O que pune as mulheres, porque subitamente não podem mais trabalhar em Superman ou algo do tipo.

Isso não é punição, e sim uma piada.]

Todos perdem quando esse é o tipo de cultura em uma comunidade como a dos quadrinhos, ou de algum fandom, ou qualquer espaço de nicho. A linha entre verdadeiros predadores e pessoas apenas nojentas é tênue, e além disso, o comportamento inadequado se torna ruim, e posteriormente pior, quando ninguém fala sobre isso. Mulheres geralmente tem medo de falar abertamente sobre isso, porque isso nega oportunidades e as categoriza como “vadias” ou “beatas” ou, às vezes, algo pior. E muitos homens parecem apenas não ligar. As coisas sempre foram assim e funcionam bem, não é?

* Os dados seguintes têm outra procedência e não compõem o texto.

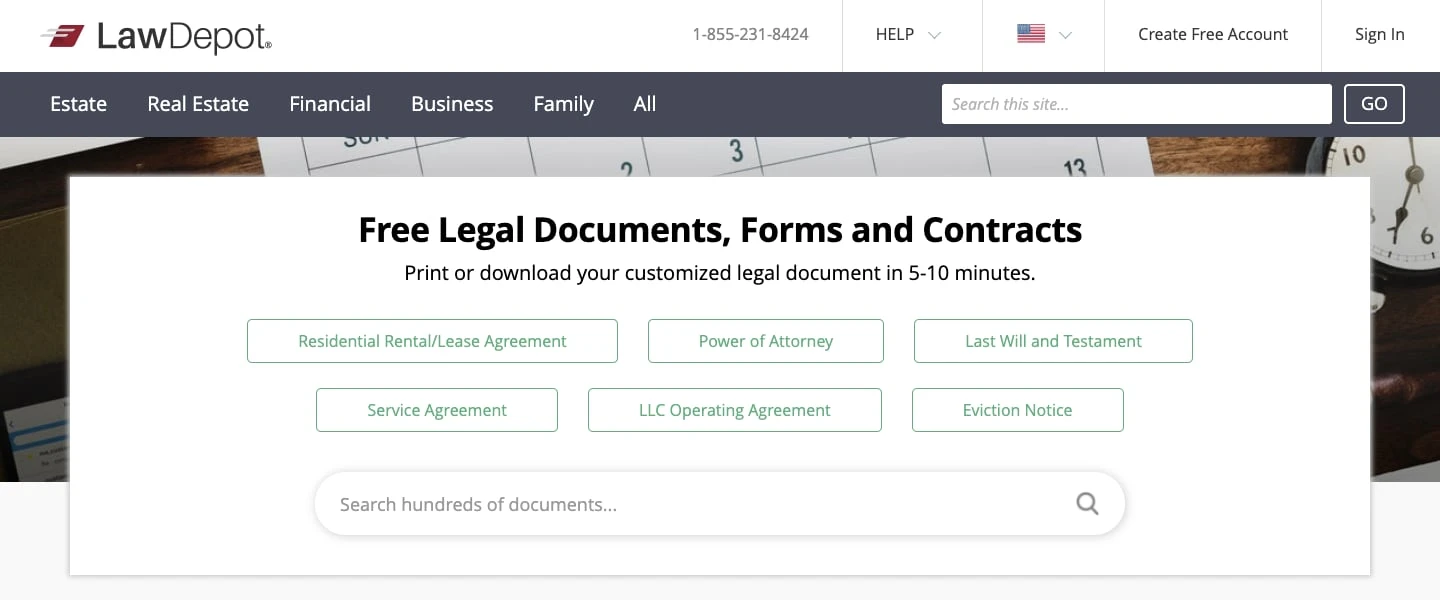Screen dimensions: 1440x600
Task: Open the Business category menu
Action: pos(452,104)
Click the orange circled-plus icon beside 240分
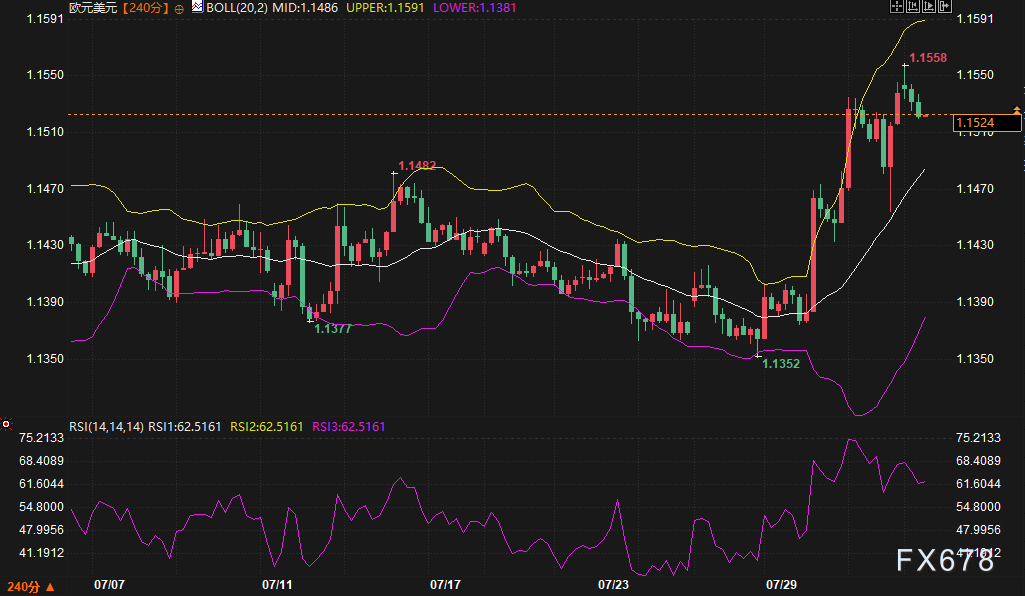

E nós precisamos falar sobre isso enquanto essas indústrias não pararem pra pensar por um bom tempo sobre os homens que criam seus conteúdos, e que sem isso o cenário nunca vai melhorar.

Nós temos toneladas de mulheres incríveis, inteligentes, empolgadas e melhor, que não são predadoras sexuais em busca de algum espaço para trabalhar.

É bem fácil.

E aos outros homens, se não estiverem em posições de poder, vocês podem canalizar a sua energia para combater o assédio em vez de criticar mulheres no Twitter por errarem uma citação de Star Wars. É função de vocês, também, cobrar que os seus compatriotas respondam de verdade por seus erros e reforçar que esse tipo de comportamento NUNCA é aceitável.

Falar sobre esse tipo de comportamento abertamente parece ter sido responsável por trazer à tona esses importantes e difíceis debates raciais que estamos enfrentando agora. Um exame sincero sobre questões étnicas e racismo levou a um maior esclarecimento e abertura sobre o tema também.

Assim como vivemos em uma sociedade racista, construída com instituições e atitudes que oprimem pessoas negras, indígenas e outras etnias não brancas, nós também vivemos em uma sociedade machista que – AINDA – silencia mulheres e as reduz a objetos que só servem para sexo, reprodução e tarefas domésticas.

É isso. Não tem uma conclusão. Apenas um desespero e repulsa frequentes após anos de discussões sobre o #MeToo e inclusão, além da valorização das conquistas. Mas ainda estamos aqui. Ainda temos de debater isso, reforçar a simples ideia que “mulheres não existem apenas para uso sexual”. Será que é tão difícil de entender?


Texto traduzido e adaptado do TheMarySue.